▶ _Given records_
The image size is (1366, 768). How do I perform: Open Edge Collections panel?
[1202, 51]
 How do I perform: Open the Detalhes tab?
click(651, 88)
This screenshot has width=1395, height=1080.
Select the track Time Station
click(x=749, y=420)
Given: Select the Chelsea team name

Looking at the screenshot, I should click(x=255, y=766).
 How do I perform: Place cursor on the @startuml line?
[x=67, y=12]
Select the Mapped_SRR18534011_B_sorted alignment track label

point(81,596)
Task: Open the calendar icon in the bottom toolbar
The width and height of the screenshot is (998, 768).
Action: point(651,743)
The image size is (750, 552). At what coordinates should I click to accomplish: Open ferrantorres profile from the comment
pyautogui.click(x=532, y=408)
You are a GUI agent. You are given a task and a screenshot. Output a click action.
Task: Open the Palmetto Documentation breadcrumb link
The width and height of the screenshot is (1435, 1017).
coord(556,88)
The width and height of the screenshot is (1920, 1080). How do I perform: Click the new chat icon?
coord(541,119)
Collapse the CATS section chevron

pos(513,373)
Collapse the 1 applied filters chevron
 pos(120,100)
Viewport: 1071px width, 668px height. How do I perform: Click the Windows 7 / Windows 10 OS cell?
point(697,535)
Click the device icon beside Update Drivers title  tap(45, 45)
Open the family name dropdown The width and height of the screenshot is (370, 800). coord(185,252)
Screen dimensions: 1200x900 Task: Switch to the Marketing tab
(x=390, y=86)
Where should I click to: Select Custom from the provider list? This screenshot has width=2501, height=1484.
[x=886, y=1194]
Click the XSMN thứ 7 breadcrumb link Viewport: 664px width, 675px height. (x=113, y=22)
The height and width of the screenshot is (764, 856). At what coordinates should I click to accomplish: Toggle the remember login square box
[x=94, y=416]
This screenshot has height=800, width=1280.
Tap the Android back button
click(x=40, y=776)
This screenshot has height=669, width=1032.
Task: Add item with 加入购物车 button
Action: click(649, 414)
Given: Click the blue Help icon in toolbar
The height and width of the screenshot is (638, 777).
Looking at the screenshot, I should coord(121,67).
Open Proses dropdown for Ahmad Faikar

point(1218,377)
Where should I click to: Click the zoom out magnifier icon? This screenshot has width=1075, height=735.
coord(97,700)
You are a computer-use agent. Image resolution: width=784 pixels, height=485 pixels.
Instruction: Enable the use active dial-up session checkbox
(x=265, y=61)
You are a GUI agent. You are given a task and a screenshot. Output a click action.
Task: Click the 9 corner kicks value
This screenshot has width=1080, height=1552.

▶ _Exercise prompt_
Return the lines of the listing exactly, starting at the line that contains "Click the XSMN" and ending at the line that contains "(x=265, y=61)".

▶ _Result of the task_
Click the XSMN thứ 7 breadcrumb link Viewport: 664px width, 675px height. (x=113, y=22)
The height and width of the screenshot is (764, 856). At what coordinates should I click to accomplish: Toggle the remember login square box
[x=94, y=416]
This screenshot has height=800, width=1280.
Tap the Android back button
click(x=40, y=776)
This screenshot has height=669, width=1032.
Task: Add item with 加入购物车 button
Action: click(649, 414)
Given: Click the blue Help icon in toolbar
The height and width of the screenshot is (638, 777).
Looking at the screenshot, I should coord(121,67).
Open Proses dropdown for Ahmad Faikar

point(1218,377)
Where should I click to: Click the zoom out magnifier icon? This screenshot has width=1075, height=735.
coord(97,700)
You are a computer-use agent. Image resolution: width=784 pixels, height=485 pixels.
Instruction: Enable the use active dial-up session checkbox
(x=265, y=61)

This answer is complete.